## Задание
Продолжите приведенный ниже отрывок текста с разговором об анаграммах на обложке книги, начав сразу после его последней фразы.

## Отрывок текста
○ ○ ○ ○

— Смотри, здесь, на второй странице обложки книги — целое прозрачно зашифрованное послание. Правда, я не сразу заметил вот эту игру, которая построена на анаграммах, составленных из названия книги. А ведь оно наполнено принципиальным для автора смыслом!
— Если не полениться и все это выписать, получается:
я слово слов
я воли слово
словно яви
вино или олово истин
лов ли снов сон ли слов
сотня слов и слово слов
слово свито и влито внятно
словолитня
— Я стал всматриваться в этот “узор” в книге и думать, что это тут такое? Ведь Расторгуев прежде исповедовал иное. И вот такая игра здесь меня порадовала — это действительно работа со словом. К тому же, если в поэзии начинать делать все только всерьез, она едва ли от этого выиграет.

○ ○ ○ ○

## Фрагмент набора данных
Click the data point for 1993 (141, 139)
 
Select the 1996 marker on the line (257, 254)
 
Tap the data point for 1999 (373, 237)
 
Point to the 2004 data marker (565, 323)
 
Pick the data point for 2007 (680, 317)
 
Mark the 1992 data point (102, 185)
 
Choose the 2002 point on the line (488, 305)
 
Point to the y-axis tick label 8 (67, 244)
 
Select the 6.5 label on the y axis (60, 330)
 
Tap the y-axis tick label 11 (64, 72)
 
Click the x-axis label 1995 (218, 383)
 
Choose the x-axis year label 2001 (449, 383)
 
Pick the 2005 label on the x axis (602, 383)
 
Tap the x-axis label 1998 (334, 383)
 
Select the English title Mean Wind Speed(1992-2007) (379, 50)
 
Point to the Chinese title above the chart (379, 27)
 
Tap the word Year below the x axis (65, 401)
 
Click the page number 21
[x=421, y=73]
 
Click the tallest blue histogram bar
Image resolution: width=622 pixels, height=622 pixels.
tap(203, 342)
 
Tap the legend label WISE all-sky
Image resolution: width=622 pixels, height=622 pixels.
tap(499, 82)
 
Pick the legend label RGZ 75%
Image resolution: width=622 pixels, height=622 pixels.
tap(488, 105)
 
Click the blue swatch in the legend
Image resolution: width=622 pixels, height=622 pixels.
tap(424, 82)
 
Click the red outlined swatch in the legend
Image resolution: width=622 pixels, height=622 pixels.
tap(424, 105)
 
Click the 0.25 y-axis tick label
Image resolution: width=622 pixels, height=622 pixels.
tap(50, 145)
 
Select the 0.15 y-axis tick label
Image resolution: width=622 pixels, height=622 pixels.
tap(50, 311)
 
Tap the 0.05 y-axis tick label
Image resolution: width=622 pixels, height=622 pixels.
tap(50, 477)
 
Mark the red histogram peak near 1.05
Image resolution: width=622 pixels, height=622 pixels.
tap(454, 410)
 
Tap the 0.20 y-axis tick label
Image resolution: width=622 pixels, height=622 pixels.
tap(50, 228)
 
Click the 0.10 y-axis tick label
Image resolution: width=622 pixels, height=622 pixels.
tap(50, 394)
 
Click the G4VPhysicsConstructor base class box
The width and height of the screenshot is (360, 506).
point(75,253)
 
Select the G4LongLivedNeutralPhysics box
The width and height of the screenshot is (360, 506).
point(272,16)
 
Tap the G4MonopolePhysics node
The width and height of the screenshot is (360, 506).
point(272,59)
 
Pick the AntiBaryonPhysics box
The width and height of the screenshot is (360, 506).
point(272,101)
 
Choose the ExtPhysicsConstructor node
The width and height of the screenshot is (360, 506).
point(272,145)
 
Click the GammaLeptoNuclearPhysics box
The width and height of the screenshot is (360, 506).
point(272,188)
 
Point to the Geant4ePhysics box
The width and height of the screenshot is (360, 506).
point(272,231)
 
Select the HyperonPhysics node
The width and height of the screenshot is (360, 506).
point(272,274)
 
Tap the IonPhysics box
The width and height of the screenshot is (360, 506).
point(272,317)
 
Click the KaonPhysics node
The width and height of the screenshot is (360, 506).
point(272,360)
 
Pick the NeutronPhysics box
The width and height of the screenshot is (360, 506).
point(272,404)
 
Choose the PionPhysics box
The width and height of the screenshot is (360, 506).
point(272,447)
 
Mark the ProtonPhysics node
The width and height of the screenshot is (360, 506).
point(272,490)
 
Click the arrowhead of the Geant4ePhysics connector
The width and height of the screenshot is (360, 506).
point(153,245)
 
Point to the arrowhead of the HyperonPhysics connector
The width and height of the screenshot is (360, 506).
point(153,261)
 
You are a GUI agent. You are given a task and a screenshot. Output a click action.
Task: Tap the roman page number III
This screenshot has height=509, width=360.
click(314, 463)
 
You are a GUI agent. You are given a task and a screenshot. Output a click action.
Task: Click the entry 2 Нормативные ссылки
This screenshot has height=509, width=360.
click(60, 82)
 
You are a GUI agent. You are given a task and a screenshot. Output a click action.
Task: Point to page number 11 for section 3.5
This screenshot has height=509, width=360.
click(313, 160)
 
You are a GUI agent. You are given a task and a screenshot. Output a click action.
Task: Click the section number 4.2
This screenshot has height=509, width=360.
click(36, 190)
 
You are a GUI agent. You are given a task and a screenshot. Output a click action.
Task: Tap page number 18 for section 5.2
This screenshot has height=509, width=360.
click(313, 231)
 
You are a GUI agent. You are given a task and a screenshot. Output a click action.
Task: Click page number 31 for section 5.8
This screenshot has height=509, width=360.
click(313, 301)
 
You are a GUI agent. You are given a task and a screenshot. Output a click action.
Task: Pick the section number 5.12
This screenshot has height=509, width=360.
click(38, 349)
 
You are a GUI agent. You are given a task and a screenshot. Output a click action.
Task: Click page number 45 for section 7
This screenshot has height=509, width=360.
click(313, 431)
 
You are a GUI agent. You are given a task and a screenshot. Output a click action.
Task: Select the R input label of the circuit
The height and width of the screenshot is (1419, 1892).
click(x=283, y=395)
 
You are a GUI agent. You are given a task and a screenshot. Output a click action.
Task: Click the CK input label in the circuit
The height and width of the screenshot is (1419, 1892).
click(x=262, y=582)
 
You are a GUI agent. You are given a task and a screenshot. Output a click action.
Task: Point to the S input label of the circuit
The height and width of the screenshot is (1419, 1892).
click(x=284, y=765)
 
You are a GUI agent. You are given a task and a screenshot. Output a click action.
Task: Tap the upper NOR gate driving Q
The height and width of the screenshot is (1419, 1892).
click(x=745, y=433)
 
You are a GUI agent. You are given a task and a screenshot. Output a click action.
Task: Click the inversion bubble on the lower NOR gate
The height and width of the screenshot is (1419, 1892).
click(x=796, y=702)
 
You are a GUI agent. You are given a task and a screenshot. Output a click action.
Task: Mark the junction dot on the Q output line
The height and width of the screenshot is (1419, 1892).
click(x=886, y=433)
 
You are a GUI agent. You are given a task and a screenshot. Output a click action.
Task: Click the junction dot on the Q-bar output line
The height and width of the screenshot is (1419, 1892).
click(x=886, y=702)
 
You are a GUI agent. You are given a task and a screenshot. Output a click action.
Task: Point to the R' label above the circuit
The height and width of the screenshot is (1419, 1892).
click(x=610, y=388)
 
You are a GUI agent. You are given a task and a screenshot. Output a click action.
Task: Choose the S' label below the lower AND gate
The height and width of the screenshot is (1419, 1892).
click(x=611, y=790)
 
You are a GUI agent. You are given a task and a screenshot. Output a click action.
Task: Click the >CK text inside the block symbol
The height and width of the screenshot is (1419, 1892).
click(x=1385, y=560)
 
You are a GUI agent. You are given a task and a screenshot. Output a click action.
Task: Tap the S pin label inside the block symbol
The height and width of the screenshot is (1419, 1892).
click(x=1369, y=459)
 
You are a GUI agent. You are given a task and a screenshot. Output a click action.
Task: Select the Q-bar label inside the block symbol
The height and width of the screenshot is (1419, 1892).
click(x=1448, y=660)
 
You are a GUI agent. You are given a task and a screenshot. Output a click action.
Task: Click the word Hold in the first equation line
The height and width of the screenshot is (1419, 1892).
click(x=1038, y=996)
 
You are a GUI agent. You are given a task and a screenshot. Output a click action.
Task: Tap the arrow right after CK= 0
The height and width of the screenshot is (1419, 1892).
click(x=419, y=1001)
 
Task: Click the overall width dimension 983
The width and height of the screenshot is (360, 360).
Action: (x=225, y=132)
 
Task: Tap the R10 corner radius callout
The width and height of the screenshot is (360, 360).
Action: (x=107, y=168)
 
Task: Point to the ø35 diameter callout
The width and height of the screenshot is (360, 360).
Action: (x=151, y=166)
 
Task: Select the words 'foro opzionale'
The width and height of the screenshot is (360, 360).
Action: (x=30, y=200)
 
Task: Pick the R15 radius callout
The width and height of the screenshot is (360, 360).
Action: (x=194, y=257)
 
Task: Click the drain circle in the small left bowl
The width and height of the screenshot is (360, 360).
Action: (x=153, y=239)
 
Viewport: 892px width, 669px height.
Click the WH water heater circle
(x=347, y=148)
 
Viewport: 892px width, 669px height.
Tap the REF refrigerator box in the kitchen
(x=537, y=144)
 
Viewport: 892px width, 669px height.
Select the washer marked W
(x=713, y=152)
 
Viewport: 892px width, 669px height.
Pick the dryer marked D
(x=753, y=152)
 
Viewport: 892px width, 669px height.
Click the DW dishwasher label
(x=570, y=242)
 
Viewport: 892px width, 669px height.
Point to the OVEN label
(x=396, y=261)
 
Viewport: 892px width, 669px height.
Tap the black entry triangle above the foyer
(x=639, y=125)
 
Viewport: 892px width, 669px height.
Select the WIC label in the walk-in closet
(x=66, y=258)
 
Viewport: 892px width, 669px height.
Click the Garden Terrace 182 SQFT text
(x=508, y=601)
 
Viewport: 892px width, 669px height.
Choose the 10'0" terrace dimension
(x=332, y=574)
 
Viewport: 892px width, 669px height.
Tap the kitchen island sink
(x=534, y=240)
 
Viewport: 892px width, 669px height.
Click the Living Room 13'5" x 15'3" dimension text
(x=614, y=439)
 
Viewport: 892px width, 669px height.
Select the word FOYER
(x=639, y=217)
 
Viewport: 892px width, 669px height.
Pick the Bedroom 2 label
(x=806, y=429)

○ ○ ○ ○

## Ответ
— Игра тут начинается уже на лицевой стороне книги, где художник Юлия Колинько графически выделила первую букву имени поэта и последнюю в названии: словолитня от А до Я. А потом я открыл третью страницу обложки, и в ее графическом узоре проступило стихотворение “Молчание”: “Я знал молчанье звезд и океана, / молчанье городских умолкших улиц…” То есть здесь и зрительное, и смысловое наполнение. И сначала, с ходу, и меня это обнадежило, но, признаюсь, ожидания, связанные с этой игрой, не подтвердились, потому что эта игра смыслов, букв, звуков больше настраивала на ту поэзию, которая восходит туда — к Хлебникову, к Алексею Крученых. И вот этого-то “изюма” в стихах самой книги мне не хватило.
— А может быть, автор себя специально в неких рамках удерживает, хотя чувствует, как играет в нем словотворящая сила? А он ее сдерживает, чтобы не ослаблять пафос стихов?
— Пожалуй, дают о себе знать две силы: одна — энергия звуковой волны, а другая — склонность к дисциплине стиха. И он, уступая этой другой, смиряет тот потенциал, на который так внятно намекнул и который добавил бы его стихам новые обертоны. Вот борьба этих двух сил и выплеснулась на обложку.
— На ней пообещал, обозначил, а в книге — другое… В ней есть, допустим, равновесие: “Север и Юг”, которое нужно понимать не только географически, а и литературно.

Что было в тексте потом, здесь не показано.